Provided entries below:
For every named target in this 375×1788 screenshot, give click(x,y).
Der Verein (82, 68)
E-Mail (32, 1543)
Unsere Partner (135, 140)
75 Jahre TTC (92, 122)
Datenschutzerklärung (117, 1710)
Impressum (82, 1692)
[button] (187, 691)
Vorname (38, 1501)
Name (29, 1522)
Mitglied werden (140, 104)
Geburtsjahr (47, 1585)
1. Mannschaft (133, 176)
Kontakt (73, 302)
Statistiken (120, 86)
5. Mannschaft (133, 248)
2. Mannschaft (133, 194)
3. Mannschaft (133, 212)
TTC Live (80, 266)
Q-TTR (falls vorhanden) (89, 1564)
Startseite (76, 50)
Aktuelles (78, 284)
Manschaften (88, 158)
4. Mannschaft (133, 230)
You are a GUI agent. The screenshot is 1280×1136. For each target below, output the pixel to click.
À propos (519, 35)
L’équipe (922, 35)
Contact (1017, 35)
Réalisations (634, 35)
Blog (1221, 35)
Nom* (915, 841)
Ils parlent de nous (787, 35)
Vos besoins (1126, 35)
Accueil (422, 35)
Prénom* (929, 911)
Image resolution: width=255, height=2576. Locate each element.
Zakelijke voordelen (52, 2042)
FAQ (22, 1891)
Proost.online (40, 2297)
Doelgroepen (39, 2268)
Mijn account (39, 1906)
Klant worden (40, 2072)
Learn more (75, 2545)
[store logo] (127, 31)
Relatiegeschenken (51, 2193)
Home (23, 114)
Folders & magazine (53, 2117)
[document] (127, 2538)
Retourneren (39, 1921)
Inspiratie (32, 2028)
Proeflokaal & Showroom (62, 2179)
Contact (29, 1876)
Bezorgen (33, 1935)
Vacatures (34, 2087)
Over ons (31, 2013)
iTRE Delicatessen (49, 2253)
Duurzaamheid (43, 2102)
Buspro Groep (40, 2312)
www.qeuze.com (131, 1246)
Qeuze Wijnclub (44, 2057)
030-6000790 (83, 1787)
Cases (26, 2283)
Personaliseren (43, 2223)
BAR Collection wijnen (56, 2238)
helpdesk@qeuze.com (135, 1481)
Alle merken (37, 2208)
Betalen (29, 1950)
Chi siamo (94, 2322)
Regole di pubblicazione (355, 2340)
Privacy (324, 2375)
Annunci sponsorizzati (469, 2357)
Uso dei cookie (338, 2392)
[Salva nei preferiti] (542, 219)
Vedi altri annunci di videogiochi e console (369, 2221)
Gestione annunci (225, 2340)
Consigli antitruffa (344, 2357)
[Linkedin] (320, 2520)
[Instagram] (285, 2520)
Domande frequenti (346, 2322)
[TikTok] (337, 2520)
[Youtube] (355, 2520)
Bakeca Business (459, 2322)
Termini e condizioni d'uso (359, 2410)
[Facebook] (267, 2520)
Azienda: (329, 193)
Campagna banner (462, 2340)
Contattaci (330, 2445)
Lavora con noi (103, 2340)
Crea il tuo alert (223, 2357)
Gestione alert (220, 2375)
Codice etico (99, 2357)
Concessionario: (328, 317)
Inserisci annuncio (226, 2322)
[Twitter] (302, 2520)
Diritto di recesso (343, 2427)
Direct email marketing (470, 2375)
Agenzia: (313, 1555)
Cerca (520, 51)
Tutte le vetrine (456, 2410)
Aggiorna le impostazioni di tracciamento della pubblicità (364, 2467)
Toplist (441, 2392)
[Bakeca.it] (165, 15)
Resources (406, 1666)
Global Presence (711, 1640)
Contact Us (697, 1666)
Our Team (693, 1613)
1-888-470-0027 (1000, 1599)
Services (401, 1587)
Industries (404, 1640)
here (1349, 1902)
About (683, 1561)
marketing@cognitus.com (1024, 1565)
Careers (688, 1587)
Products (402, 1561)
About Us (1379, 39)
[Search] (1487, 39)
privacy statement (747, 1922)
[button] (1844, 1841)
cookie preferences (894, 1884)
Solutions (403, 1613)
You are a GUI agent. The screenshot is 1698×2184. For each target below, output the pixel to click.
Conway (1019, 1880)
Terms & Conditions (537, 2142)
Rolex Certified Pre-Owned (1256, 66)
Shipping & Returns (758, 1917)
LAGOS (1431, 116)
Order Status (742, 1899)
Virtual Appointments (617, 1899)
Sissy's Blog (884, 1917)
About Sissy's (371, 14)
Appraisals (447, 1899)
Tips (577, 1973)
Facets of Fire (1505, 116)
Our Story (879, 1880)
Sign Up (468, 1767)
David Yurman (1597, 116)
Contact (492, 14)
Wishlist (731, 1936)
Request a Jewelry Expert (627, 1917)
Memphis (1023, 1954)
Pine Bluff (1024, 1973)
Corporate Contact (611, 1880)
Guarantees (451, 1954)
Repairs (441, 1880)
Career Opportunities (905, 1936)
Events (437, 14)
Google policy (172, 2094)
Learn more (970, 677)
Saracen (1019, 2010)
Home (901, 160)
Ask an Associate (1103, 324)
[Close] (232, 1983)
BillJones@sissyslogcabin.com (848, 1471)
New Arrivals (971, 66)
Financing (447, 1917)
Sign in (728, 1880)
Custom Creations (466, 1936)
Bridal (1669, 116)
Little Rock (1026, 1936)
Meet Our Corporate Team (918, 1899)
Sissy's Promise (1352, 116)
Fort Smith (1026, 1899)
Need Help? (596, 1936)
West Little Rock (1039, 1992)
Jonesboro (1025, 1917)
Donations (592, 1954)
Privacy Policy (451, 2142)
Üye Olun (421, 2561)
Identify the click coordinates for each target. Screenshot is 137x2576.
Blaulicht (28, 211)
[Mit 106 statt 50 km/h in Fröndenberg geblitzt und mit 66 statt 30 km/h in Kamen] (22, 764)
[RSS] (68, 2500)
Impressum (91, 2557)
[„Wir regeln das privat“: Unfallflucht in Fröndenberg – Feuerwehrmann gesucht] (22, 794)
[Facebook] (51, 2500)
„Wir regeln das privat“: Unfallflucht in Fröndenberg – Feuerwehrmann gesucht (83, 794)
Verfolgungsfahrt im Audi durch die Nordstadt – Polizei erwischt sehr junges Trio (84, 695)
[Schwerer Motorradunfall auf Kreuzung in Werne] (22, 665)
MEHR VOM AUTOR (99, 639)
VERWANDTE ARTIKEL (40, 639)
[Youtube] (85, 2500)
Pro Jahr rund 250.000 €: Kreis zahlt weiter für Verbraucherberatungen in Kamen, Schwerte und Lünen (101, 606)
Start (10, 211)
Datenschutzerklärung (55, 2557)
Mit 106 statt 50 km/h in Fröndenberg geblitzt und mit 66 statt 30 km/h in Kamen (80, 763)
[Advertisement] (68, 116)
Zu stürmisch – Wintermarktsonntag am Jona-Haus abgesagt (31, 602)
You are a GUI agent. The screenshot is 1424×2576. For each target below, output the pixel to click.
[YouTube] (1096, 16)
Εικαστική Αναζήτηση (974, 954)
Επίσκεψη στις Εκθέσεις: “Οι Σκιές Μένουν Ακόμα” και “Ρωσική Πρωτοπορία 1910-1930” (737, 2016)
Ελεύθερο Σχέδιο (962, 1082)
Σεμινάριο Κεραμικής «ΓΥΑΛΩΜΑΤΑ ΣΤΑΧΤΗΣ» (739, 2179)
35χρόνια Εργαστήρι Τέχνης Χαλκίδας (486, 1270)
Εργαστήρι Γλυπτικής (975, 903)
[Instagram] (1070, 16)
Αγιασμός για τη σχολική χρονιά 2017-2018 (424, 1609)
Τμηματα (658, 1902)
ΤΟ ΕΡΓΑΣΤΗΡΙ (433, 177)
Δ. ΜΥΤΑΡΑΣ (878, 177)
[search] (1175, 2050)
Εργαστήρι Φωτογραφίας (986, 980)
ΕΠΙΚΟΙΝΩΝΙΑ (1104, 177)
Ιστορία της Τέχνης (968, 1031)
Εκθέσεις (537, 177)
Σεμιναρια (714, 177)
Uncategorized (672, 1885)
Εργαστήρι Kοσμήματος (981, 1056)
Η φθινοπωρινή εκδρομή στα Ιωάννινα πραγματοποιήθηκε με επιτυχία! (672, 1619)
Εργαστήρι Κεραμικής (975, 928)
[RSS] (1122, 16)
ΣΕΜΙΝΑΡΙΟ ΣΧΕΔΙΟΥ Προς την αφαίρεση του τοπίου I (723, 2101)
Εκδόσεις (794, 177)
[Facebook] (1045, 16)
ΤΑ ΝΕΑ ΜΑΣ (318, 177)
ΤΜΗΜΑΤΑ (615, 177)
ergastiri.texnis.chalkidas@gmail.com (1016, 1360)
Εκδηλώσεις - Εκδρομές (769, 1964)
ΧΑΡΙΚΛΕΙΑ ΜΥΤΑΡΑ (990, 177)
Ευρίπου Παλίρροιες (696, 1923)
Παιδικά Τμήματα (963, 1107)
End of Provided entries.
- Exercise aim
When you reach the line containing "Agenzia: (313, 1555)" in the data above, start copying exactly, and stop after the line containing "Conway (1019, 1880)".

- Task response
Agenzia: (313, 1555)
Cerca (520, 51)
Tutte le vetrine (456, 2410)
Aggiorna le impostazioni di tracciamento della pubblicità (364, 2467)
Toplist (441, 2392)
[Bakeca.it] (165, 15)
Resources (406, 1666)
Global Presence (711, 1640)
Contact Us (697, 1666)
Our Team (693, 1613)
1-888-470-0027 (1000, 1599)
Services (401, 1587)
Industries (404, 1640)
here (1349, 1902)
About (683, 1561)
marketing@cognitus.com (1024, 1565)
Careers (688, 1587)
Products (402, 1561)
About Us (1379, 39)
[Search] (1487, 39)
privacy statement (747, 1922)
[button] (1844, 1841)
cookie preferences (894, 1884)
Solutions (403, 1613)
You are a GUI agent. The screenshot is 1698×2184. For each target below, output the pixel to click.
Conway (1019, 1880)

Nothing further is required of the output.